“I want a divorce.” I don’t think anyone ever dreamed they would say or hear those four words; let alone know how to process it or function afterward.
It’s not like we are raised to think, “I’m going to get married one day, then x years later, I’m going to get divorced and move on with my life.” Nope, it doesn’t happen.
When your relationship reaches a level of toxicity that there is no other option but to divorce for your own sanity and happiness, what do we do? How do we go from being an “us” to a “me”? I’m not going to lie: the transition is hard, harder than anything you can imagine. I can tell you, from personal experience, the journey is worth it.
The necessary protocol for getting divorced should be switched with getting married. “Let’s get married!” Off to the courthouse, get a license, and BOOM: married! Divorce is so much more complicated: get a lawyer, file the necessary paperwork, wait, argue over trivial things, agree on trivial things, wait, wait, wait some more, off to court, you’re divorced. It should be harder to get married than it is to get divorced.
As someone who recently ploughed through this mess, I can assure you that there is light at the end of the tunnel. There is nothing better than walking into your own home, that is now free of eggshells, free of the arguing, and free of all tensions. It makes life so much sweeter.
Some things that can help you find your way while going through a divorce or after a divorce:
Therapy: Even if you don’t think you need therapy, find a therapist. Go once, twice, five times: it doesn’t matter. Just go. Divorce is often like experiencing death in that there are stages. You will deny the end of your relationship and you will fight it. You will doubtlessly grieve for it and eventually you will accept it. You will be happy again.
Friends/Family: Immerse yourself in the comfort of your friends and family. Maybe not the ones who think you are crazy for divorcing that guy, but the ones who are supportive of your happiness.

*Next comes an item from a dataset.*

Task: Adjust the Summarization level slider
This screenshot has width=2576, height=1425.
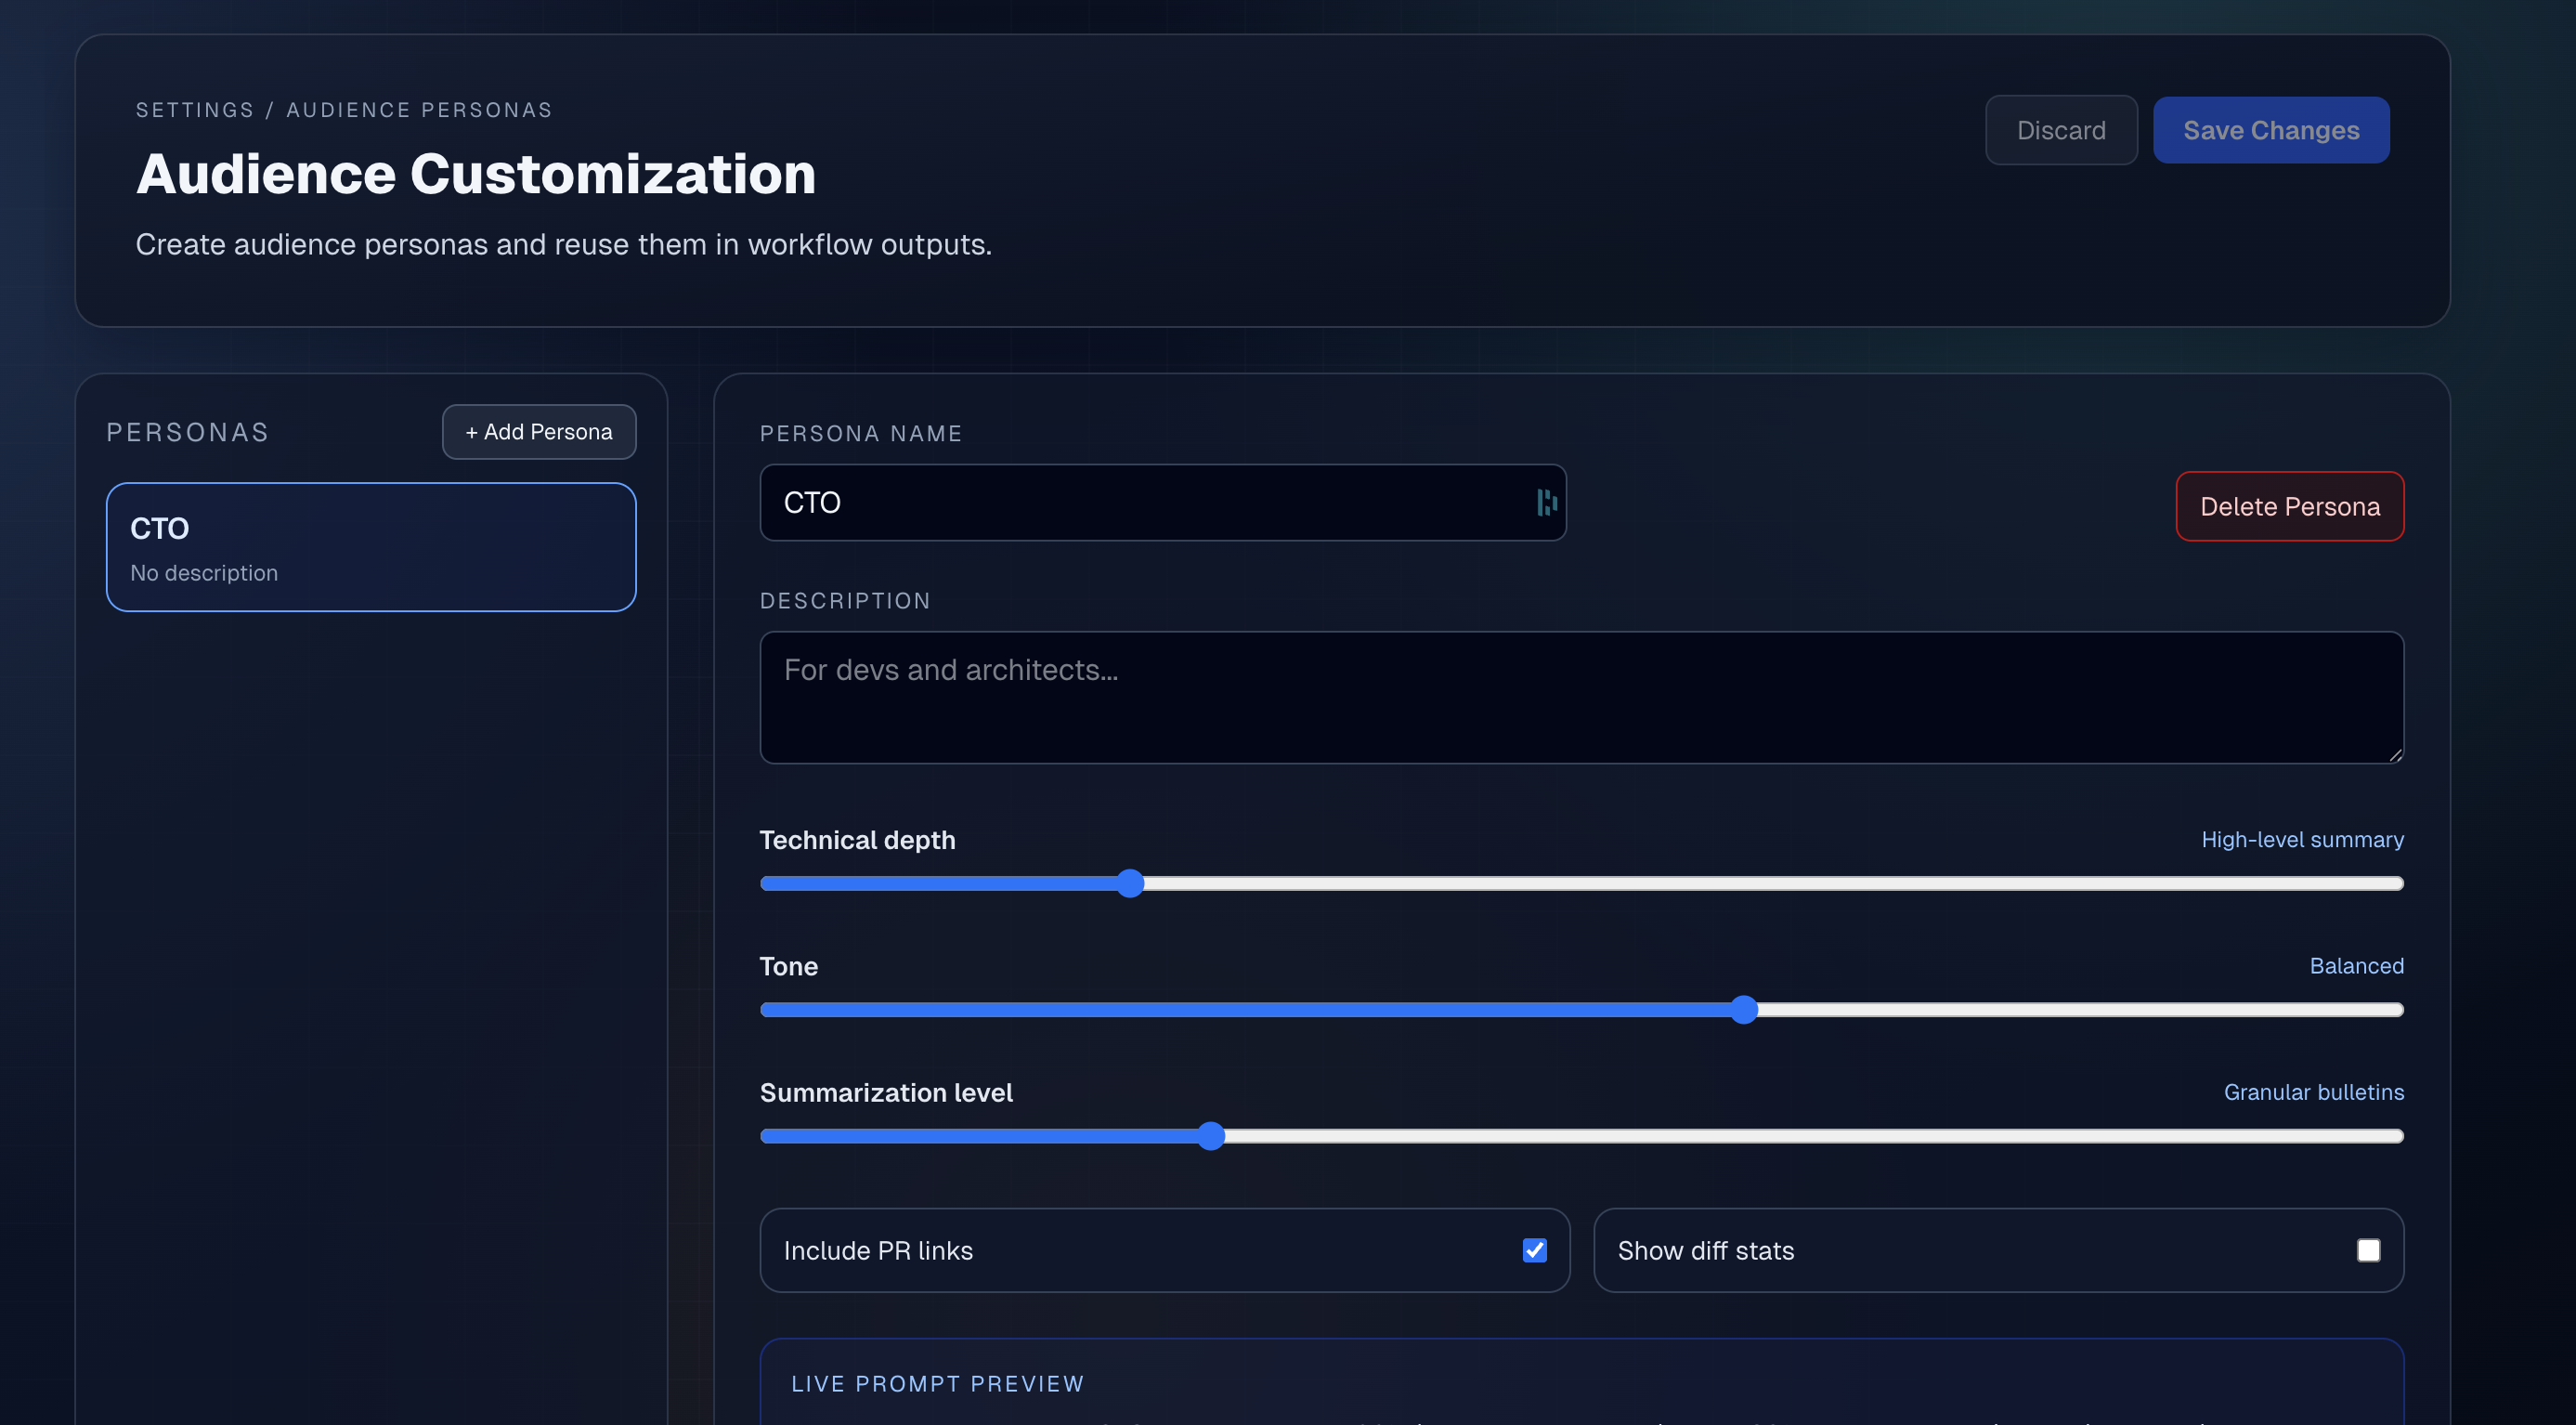Action: (x=1213, y=1136)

Find a new hobby: Go to that art class that meets once a week. Start up a new workout regime. Start meeting your friends for drinks once a week. Find that piece of you that you lost during your relationship. There was something along the way that got lost in the “us;” find it again.
Be alone: Don’t be afraid to do things by yourself. Want to go to dinner? Then go. Want to see that new movie? You’ll be surprised how wonderful it is to watch a movie alone without interruption.
One of the funniest conversations I had after my divorce was with one of my best girlfriends. I was out and about and frantically messaged her, “I think I just got hit on!!” Yea, that happened. It went a little something like this:
Me: I think I just got hit on!!
Friend: Tell. Me. Everything.
Me: I was walking through the mall and girl; this guy was GORGEOUS…
Me: He smiled at me, and made eye contact.
Me: Well that was it. He smiled and made eye contact.
Friend: Seriously?! That’s it?!
Me: yea…. He hit on me, right? I don’t know, I think so.
Friend: You’ve got to be kidding me, that’s all?
Me: Dude, I’ve been married for 15 years! I’ve never been hit on! Was I or wasn’t I?!
Friend: No you dumbass, he was a nice guy. You got me all excited for nothing, I am completely disappointed in you!
She still gives me hell about that to this day. How was I supposed to know?
Dating in the 21st century is its own thing. There is online dating, which is hugely popular, but you also have to be super careful. Catfishing is a thing and people have day jobs with it. I prefer meeting people in the wild—meaning in the real world—it’s just so much harder! You have to find your confidence and find you and after a divorce, that task can be daunting.
Date yourself for a while, then worry about dating someone else. Life is far too short to be unhappy. No matter where you are in your journey, find your happy.